What is needed - Output only the lines that run from the line holding "SİYASET Haberleri (549, 2468)" to the end of the data below, including both ends, without any pictures.

Task input -

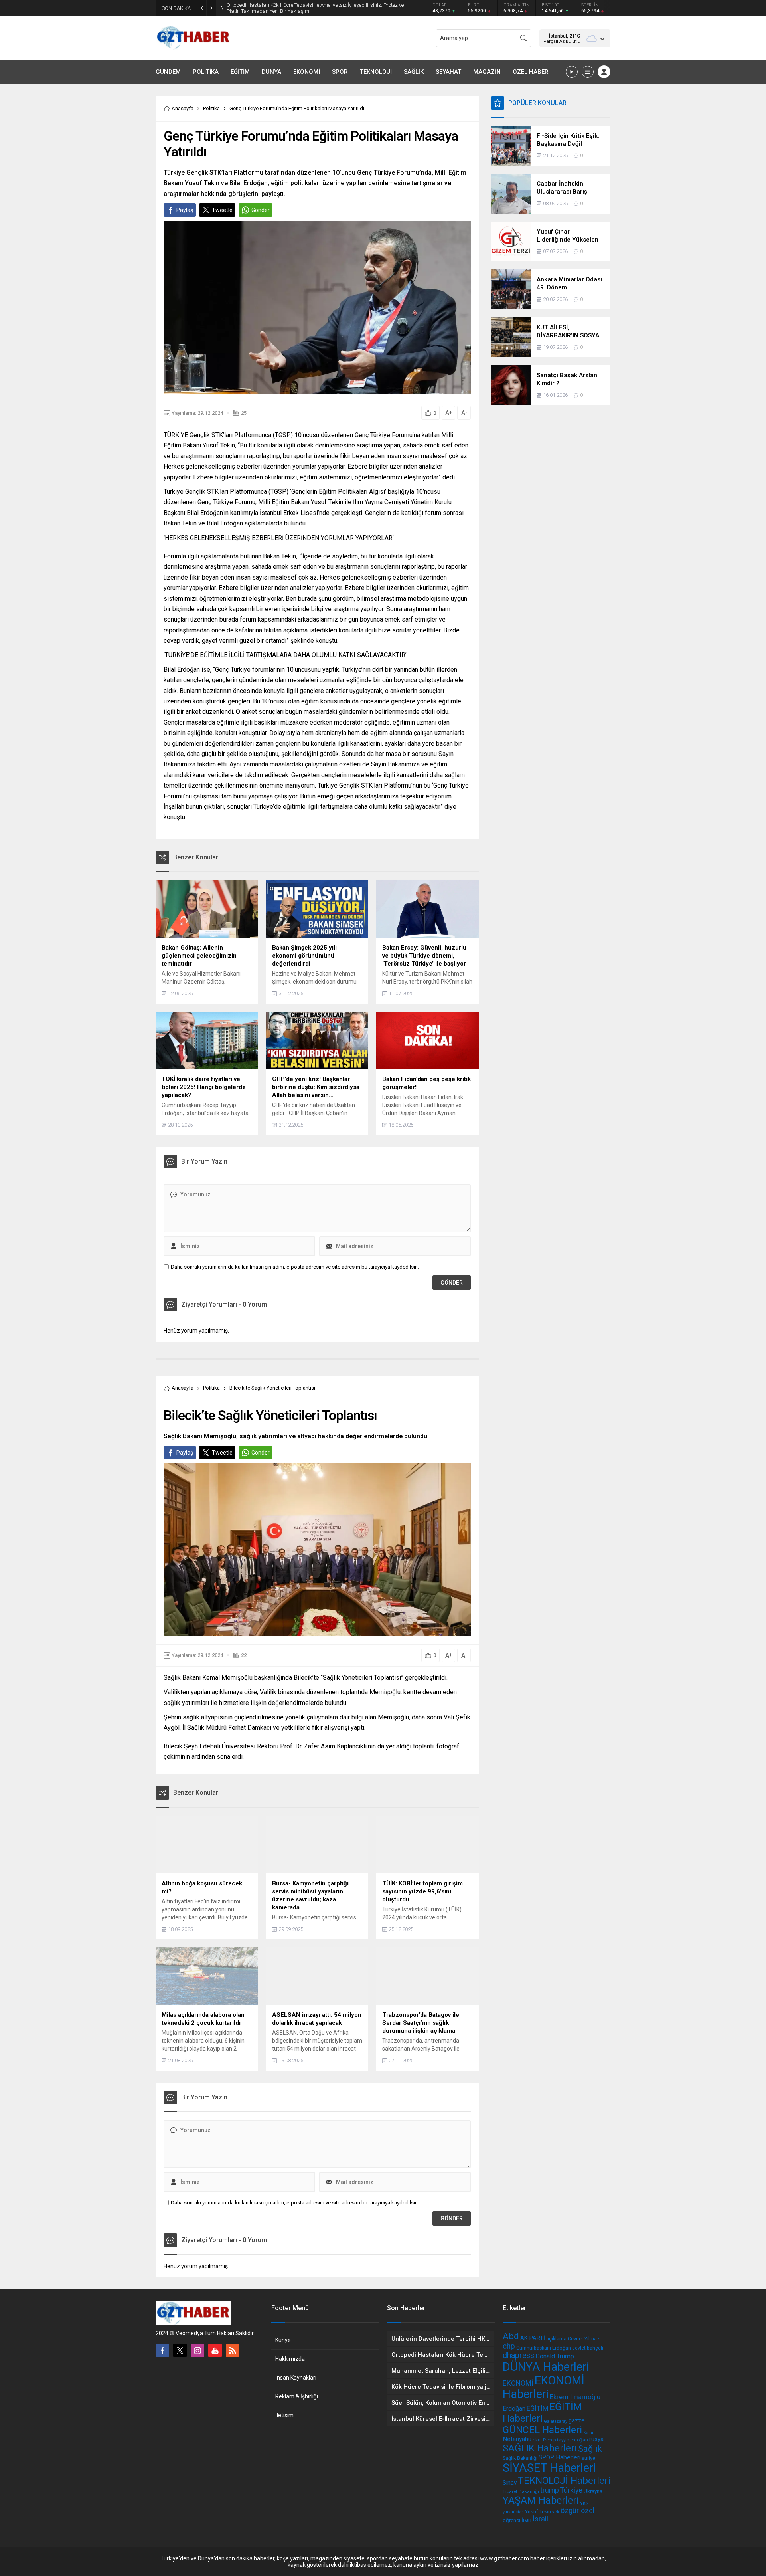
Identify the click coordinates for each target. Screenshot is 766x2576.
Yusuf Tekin (538, 2512)
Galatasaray (555, 2421)
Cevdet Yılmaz (584, 2339)
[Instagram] (197, 2350)
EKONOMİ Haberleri (543, 2387)
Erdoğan (514, 2408)
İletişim (284, 2415)
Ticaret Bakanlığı (521, 2491)
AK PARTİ (532, 2338)
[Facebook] (162, 2350)
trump (549, 2490)
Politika (211, 108)
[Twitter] (180, 2350)
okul (537, 2440)
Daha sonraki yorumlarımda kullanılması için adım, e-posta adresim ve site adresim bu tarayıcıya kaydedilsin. (295, 1266)
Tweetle (222, 210)
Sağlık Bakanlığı (520, 2458)
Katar (588, 2432)
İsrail (540, 2519)
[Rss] (232, 2350)
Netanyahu (517, 2439)
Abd (511, 2336)
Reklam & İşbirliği (296, 2396)
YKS (584, 2503)
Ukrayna (593, 2491)
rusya (596, 2439)
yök (555, 2512)
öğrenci (511, 2520)
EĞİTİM (537, 2408)
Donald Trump (554, 2356)
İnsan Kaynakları (295, 2377)
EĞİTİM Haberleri (542, 2412)
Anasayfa (182, 108)
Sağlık (590, 2449)
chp (509, 2346)
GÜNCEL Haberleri (542, 2429)
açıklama (556, 2339)
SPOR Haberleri (559, 2457)
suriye (588, 2458)
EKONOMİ (518, 2383)
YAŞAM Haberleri (541, 2500)
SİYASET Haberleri (549, 2468)
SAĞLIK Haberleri (540, 2448)
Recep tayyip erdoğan (565, 2440)
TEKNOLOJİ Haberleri (564, 2480)
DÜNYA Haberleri (546, 2367)
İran (526, 2519)
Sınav (510, 2482)
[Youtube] (215, 2350)
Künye (283, 2340)
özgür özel (577, 2510)
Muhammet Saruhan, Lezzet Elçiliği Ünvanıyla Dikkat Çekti (293, 8)
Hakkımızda (290, 2359)
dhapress (518, 2355)
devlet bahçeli (587, 2348)
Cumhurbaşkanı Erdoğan (543, 2348)
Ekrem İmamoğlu (575, 2397)
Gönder (260, 210)
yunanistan (513, 2512)
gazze (577, 2420)
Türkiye (571, 2490)
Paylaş (184, 210)
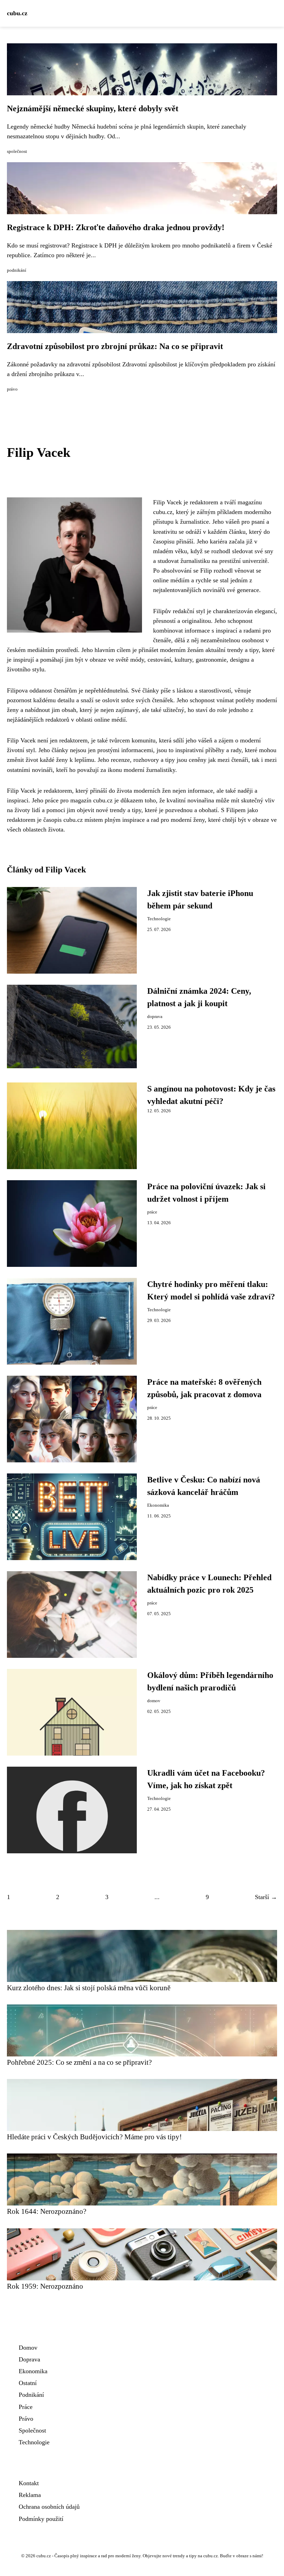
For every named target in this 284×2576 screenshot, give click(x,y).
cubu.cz (17, 13)
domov (153, 1700)
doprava (154, 1016)
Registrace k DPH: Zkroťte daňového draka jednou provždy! (115, 227)
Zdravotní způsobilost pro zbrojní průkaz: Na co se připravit (115, 346)
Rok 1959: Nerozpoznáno (45, 2286)
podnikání (16, 270)
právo (12, 389)
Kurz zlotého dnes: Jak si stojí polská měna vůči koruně (88, 1988)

Written answer -
SİYASET Haberleri (549, 2468)
SAĞLIK Haberleri (540, 2448)
Recep tayyip erdoğan (565, 2440)
TEKNOLOJİ Haberleri (564, 2480)
DÜNYA Haberleri (546, 2367)
İran (526, 2519)
Sınav (510, 2482)
[Youtube] (215, 2350)
Künye (283, 2340)
özgür özel (577, 2510)
Muhammet Saruhan, Lezzet Elçiliği Ünvanıyla Dikkat Çekti (293, 8)
Hakkımızda (290, 2359)
dhapress (518, 2355)
devlet bahçeli (587, 2348)
Cumhurbaşkanı Erdoğan (543, 2348)
Ekrem İmamoğlu (575, 2397)
Gönder (260, 210)
yunanistan (513, 2512)
gazze (577, 2420)
Türkiye (571, 2490)
Paylaş (184, 210)
For every named target in this 284×2576 screenshot, give click(x,y).
cubu.cz (17, 13)
domov (153, 1700)
doprava (154, 1016)
Registrace k DPH: Zkroťte daňového draka jednou provždy! (115, 227)
Zdravotní způsobilost pro zbrojní průkaz: Na co se připravit (115, 346)
Rok 1959: Nerozpoznáno (45, 2286)
podnikání (16, 270)
právo (12, 389)
Kurz zlotého dnes: Jak si stojí polská měna vůči koruně (88, 1988)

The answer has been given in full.